Dr Walsh said he believed Prof Egan knew what the problem was and that he would be able to find subsequent correspondence from him to bear this out. However, he was unable to say when Prof Egan became aware of the problem.

Counsel suggested that if Prof Egan had known, there would not have been a problem about putting it in the letter. Dr Walsh said there was no reason for him not to tell Prof Egan about the donor testing HIV-positive.

The tribunal heard that shortly after HIV testing of blood donations was started in October 1985 a person who had been donating for years to the pool from which anti-D was made tested HIV-positive.

Dr Walsh said this was a huge shock. He said hospitals were telephoned and batches of anti-D made from this person's blood were immediately recalled. There was no evidence that anybody receiving anti-D became infected with HIV.

Mr Durcan asked why this event did not immediately set off alarm bells in the BTSB and cause the board to recall its Factor 9 clotting agents as well.

Dr Walsh said as far as he knew this was not given consideration. He understood the Factor 9 product was under constant review.

Another new document opened yesterday showed that consideration was given at a meeting in Pelican House in November 1985 to "push cryo" rather than issue heat-treated products, which would be virally inactivated and pose a lesser risk to patients. Cryo was manufactured by the BTSB and used as a clotting agent before imported factor concentrates became available. It was not suitable for home treatment.

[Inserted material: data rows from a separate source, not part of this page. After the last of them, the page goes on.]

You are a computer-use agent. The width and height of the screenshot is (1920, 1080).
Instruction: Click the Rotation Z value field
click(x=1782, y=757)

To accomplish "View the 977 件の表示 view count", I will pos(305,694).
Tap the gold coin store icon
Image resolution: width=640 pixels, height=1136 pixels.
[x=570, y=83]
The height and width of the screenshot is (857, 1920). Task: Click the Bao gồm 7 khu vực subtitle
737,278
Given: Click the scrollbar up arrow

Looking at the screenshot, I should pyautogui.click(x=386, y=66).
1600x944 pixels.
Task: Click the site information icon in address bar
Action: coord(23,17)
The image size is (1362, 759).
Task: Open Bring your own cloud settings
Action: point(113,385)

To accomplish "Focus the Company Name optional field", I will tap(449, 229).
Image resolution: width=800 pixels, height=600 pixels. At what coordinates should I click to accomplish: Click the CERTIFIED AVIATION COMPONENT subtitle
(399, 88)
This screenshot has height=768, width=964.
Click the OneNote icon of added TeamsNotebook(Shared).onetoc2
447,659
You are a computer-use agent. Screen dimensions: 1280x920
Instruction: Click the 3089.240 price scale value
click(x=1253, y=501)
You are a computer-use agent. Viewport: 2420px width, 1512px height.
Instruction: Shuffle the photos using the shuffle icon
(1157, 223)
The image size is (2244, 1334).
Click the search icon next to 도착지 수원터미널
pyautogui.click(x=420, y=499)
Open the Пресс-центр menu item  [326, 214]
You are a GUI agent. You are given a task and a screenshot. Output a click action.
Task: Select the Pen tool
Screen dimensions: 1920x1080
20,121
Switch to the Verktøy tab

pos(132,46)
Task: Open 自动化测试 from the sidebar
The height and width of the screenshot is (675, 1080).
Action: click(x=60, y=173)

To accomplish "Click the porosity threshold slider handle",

This meeting took place a year after the first haemophiliac was diagnosed with AIDS and some time after Prof Ian Temperley, former director of the National Haemophilia Treatment Centre, said he would not accept non-heat-treated products.

Notes of the meeting kept by the board's chief biochemist, Ms Cecily Cunningham, suggested that they would rescind a decision by Dr Helena Daly (a locum for Prof Temperley when he went on sabbatical in 1985) to use only heat-treated products and push cryo instead "for a while".

Counsel for the tribunal put it to Dr Walsh that the BTSB had large stocks of cryo on hand and wanted to have them used up. Dr Walsh said this would not be suggested at the expense of patient safety. "I'm totally gobsmacked by it to an extent if that was a serious consideration," he said.